━━ Selected passage ━━

# fibreglass for background



## BJC-787 (Feb 24, 2012)

am looking at building a fake rock background for my new enclosure, and i was just wondering if anyone has used fibreglass to cover the foam.


----------



## Marzzy (Feb 24, 2012)

I thought about it being so easy to clean, waterproof, tough durable but not sure about the cost.... 
Depending on how much fibre glass layers you do you could probably get rid of the foam all together. 

Though haven't done it myself...


----------



## mike_k (Feb 24, 2012)

I've been planning a similar project as I got a large enclose I want to build and keep light. It's pretty hard to find much information, but I found searching aquarium backgrounds got the best results. I'll pm one of the links I found helpful


----------



## BJC-787 (Feb 24, 2012)

thanks for the link.
I would still use the foam as a form to get the shapes i want, i was not thinking about the weight just it would be less steps than covering it with grout and then waterproofing it, my background will be big it is 1.9m long x 1.5m high and want to build in a basking shelf and also ledges for them to sit on.


----------



## mike_k (Feb 25, 2012)

Alot of what I've read, people have still used a layer of grout for the rock effect. Like you I wanna skip that step. I bought pigment for the epoxy and I think I may have to experiment with it a bit. Only thing I was worried about with not using grout was that the resin might end up all bumpy like the foam. Not heaps sure though.


----------



## mike_k (Mar 26, 2012)

So how'd you go? Did you find any other info on using resin for a background?


----------



## Erebos (Mar 27, 2012)

Fiver glass pigment is so hard to use you can't tell on your second coat/layer if there are any slight bubbles. You can't fiberglas over foam! It will eat the foam away your best to fiberglass over thick cardboard and for about $110 bucks you will be able to do a 4x4 square with about 4 layers. 


Cheers Brenton


----------



## Pythoninfinite (Mar 27, 2012)

br3nton said:


> Fiver glass pigment is so hard to use you can't tell on your second coat/layer if there are any slight bubbles. You can't fiberglas over foam! It will eat the foam away your best to fiberglass over thick cardboard and for about $110 bucks you will be able to do a 4x4 square with about 4 layers.
> 
> 
> Cheers Brenton



You can't use POLYESTER resin over polystyrene foam (the common white stuff), but you can over POLYURETHANE foam (the foam that surfboards are made of, and the foam that comes in the cans from Bunnings) - polyurethane foam is not affected by solvents when cured.

But you can use EPOXY resin over both sorts of foam - it is more expensive and a bit harder to find, but a better product in most repects. Both POLYESTER & EPOXY resins can be purchased from Barnes Products, who have an excellent delivery service - I've ordered stuff from them late in the afternoon and it has been here in Port Macquarie (from Sydney) early the following morning.

Neither product should be used by anyone unfamiliar with the hazards of these chemicals by the way.

Jamie


----------



## mike_k (Mar 27, 2012)

Yeah definately a few things to watch out for, but would love to hear from somebody that has used it for the purpose of enclosure backgrounds.


----------



## Frozenmouse (Mar 27, 2012)

I have many years ago i used a 5mm x 5mm rodent wire frame work to make my rock ledges ect out of and glassed over the top of it i did 2 layers of woven cloth then i sanded any spikey parts and put 2 more layers of resin over it , when the last layer of resin was drying i covered it with sand , which stuck to it fairly well.
The finished product was strong enough to stand on so it was a bit of an over kill for my stimmy, lol.
Sorry no photos it was done many years ago.


----------

━━━

**Parts of the exercise**.
• 1. In the fiberglass thread, what dimensions does BJC-787 give for the planned background?
• 2. Return a passage of the fiberglass thread word for word, beginning at the words "## mike_k (Mar 27, 2012)" and ending after the words "Frozenmouse (Mar 27, 2012)".
• 3. Using the fiberglass thread, mark each statement yes or no and quote the words that settle it: (a) Frozenmouse built the rock ledges on a rodent wire framework. (b) Pythoninfinite describes epoxy resin as cheaper than polyester resin. (c) Erebos says about $110 will cover a 4x4 square with about 4 layers.

━━ Information shown ━━

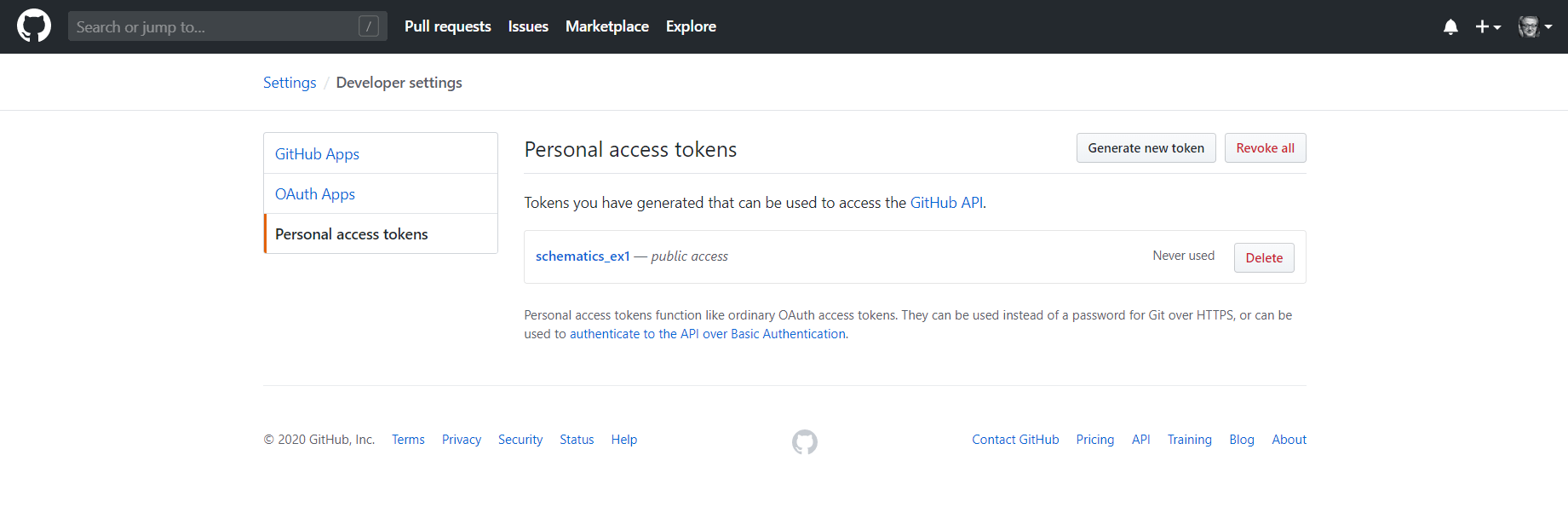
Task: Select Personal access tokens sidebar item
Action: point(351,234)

━━━

**Answers to the tasks**.
• 1. 1.9m long x 1.5m high

• 2.
## mike_k (Mar 27, 2012)

Yeah definately a few things to watch out for, but would love to hear from somebody that has used it for the purpose of enclosure backgrounds.


----------



## Frozenmouse (Mar 27, 2012)

• 3.
(a) Yes: "i used a 5mm x 5mm rodent wire frame work to make my rock ledges ect out of and glassed over the top of it"
(b) No: "it is more expensive and a bit harder to find"
(c) Yes: "for about $110 bucks you will be able to do a 4x4 square with about 4 layers"